The Calm Before the Storm
Morning comes. Coffee kicks in. Stare at my list. Suddenly all my questions seem… lame. Like asking a chef how he boils water. Needs more punch. Scratch out half of them. Brain freezes. Panic sets in. Googled “good interview questions”. Found pages of generic advice. Useless.
Had a lightbulb moment. Ditched the notebook cold turkey. Instead, pulled up my phone. Scrolled through John’s recent talks and articles – stuff from the past month. Not the ancient history crap. Focused hard on what he just said. Looked for the tension points. Where he sounded excited? Frustrated? Hinting at something unfinished?

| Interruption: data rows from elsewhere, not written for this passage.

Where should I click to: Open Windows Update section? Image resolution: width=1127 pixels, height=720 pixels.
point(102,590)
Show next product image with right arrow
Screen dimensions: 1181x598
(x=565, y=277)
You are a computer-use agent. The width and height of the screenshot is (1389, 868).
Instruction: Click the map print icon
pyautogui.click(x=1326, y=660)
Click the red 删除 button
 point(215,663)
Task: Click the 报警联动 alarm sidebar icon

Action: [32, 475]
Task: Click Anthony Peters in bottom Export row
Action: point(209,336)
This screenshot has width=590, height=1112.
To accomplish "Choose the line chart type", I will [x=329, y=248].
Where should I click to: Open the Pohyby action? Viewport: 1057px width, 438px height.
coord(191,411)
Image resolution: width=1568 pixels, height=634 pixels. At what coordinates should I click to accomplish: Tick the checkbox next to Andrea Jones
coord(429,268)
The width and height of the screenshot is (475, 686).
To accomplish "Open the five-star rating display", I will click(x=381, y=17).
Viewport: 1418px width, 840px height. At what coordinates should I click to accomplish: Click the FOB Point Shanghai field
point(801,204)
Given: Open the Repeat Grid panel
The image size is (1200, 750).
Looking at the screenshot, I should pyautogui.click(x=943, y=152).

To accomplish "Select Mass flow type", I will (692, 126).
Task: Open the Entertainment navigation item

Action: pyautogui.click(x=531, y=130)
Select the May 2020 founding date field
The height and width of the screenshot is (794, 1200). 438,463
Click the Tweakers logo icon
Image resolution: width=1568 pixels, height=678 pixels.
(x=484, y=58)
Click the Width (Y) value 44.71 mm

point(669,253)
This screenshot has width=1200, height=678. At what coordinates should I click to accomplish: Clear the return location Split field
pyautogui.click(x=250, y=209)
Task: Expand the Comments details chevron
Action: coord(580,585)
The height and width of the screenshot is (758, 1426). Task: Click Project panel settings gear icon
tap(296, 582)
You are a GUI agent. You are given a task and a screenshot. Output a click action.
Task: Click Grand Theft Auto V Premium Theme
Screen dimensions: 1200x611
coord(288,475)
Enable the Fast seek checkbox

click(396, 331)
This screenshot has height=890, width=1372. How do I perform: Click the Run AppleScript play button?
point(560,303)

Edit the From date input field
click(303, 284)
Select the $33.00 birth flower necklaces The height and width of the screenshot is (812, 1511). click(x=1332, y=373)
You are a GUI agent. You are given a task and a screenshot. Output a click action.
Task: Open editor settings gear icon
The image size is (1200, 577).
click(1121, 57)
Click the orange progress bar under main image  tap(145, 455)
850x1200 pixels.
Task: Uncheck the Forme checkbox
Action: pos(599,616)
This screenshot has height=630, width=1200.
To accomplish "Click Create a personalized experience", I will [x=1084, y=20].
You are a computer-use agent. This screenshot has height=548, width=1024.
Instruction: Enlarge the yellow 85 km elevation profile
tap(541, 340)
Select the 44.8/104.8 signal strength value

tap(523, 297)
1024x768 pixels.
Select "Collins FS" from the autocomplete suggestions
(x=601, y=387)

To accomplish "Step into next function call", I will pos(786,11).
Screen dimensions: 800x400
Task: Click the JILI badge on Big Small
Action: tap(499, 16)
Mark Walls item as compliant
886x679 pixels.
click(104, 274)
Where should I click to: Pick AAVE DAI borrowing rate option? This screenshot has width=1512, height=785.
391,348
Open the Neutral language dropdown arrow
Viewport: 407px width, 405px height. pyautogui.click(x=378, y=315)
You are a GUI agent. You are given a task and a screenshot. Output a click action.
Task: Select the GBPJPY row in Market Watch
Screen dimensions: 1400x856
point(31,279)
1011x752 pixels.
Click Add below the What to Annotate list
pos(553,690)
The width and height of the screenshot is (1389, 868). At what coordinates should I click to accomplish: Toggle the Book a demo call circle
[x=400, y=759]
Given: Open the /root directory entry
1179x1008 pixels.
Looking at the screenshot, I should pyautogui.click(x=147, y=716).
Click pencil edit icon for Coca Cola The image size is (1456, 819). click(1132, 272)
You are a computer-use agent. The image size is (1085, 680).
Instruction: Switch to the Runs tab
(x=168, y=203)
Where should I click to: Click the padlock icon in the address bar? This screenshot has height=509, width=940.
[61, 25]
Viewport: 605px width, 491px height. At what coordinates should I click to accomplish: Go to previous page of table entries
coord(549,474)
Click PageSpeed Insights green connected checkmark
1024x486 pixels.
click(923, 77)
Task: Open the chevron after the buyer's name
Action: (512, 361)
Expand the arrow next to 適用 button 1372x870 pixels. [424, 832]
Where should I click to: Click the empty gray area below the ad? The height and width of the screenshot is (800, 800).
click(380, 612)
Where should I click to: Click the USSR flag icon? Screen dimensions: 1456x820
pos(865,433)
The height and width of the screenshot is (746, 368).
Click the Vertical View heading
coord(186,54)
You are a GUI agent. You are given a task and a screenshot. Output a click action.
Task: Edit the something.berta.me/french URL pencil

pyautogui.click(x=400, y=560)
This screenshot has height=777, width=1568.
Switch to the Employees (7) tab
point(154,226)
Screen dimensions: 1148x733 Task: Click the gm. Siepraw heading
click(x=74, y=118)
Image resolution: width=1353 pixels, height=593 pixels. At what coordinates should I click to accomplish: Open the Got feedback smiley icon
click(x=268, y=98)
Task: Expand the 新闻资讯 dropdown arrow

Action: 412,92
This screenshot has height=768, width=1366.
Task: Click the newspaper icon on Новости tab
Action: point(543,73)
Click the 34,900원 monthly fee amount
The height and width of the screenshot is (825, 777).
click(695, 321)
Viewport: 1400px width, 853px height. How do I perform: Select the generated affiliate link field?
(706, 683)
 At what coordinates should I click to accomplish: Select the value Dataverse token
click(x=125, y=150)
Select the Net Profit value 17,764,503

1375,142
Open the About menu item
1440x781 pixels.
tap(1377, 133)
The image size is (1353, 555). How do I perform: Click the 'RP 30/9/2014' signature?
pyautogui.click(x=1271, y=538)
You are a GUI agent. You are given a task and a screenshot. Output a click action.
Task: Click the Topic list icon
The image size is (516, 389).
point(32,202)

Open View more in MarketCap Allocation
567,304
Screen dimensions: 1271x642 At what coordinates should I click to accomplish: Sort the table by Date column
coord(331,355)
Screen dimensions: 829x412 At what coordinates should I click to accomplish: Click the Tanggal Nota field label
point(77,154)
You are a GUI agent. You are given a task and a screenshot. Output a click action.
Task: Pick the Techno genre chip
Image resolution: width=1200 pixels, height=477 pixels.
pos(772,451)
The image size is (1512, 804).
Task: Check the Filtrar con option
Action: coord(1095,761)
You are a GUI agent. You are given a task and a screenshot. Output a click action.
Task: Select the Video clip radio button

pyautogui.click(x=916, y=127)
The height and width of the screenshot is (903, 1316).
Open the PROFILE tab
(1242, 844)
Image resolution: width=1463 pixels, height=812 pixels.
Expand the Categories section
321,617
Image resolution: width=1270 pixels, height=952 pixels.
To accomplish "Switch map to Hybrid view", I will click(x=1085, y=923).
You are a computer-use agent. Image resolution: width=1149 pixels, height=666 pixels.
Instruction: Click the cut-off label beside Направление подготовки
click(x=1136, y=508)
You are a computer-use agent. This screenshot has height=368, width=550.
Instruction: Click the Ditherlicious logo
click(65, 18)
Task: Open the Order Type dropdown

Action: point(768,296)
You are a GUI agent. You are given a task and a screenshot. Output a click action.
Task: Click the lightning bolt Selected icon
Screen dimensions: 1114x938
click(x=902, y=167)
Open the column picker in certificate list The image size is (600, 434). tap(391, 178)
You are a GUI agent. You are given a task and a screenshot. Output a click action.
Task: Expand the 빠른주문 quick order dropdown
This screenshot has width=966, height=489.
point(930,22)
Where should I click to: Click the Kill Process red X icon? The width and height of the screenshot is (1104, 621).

Walking Into the Lion’s Den (Okay, Zoom Room)
Connection works, thankfully. John pops up, looking relaxed. Standard intro hellos. I skip the fluff.
Lead with this: “John, you mentioned in your MIT talk last week that current AI models are basically ‘brilliant parrots’. What’s one thing you’d change tomorrow if you had the power to make it stop parroting?” Saw his eyes light up. He leans forward. Boom! We’re off. Real talk, not soundbites.
Stopped reading questions from a list. Listened like crazy. When he dropped a vague term – like “meaningful alignment” – I pounced: “When you say ‘meaningful alignment’ right there, what’s the first specific problem that pops into your head? Walk me through it.” Made him show his work, not just the polished answer.
Felt a weird shift. He started asking me questions back, testing if I really got it. Best compliment ever. The clock ran out way too fast.
What Actually Worked (And What Didn’t)
Forget the script. Trying to rigidly stick to my pre-planned questions felt like trying to milk a bull. Pointless and messy.
- Focus on fresh meat: Digging into his very latest stuff, even if it’s just a tweet. Shows you care about his now.
- Spot the friction: Zoom in where he seems passionate or annoyed. That’s gold.
- Make him unpack the suitcase: Ask “How? What specifically? Show me the step.” Don’t let buzzwords slide.
- Shut up and listen: Seriously. Pause after he talks. Often, the best nugget comes after his first answer.
Screwed up early? Yeah. My first few questions were safe and predictable. Saw him mentally check out for a second. Facepalm moment. Learned fast to go for the juicy bit immediately. Like ripping off a bandaid.
Realized interviewing isn’t an interrogation. It’s more like… poking the hornet’s nest just right to see what fascinating chaos flies out.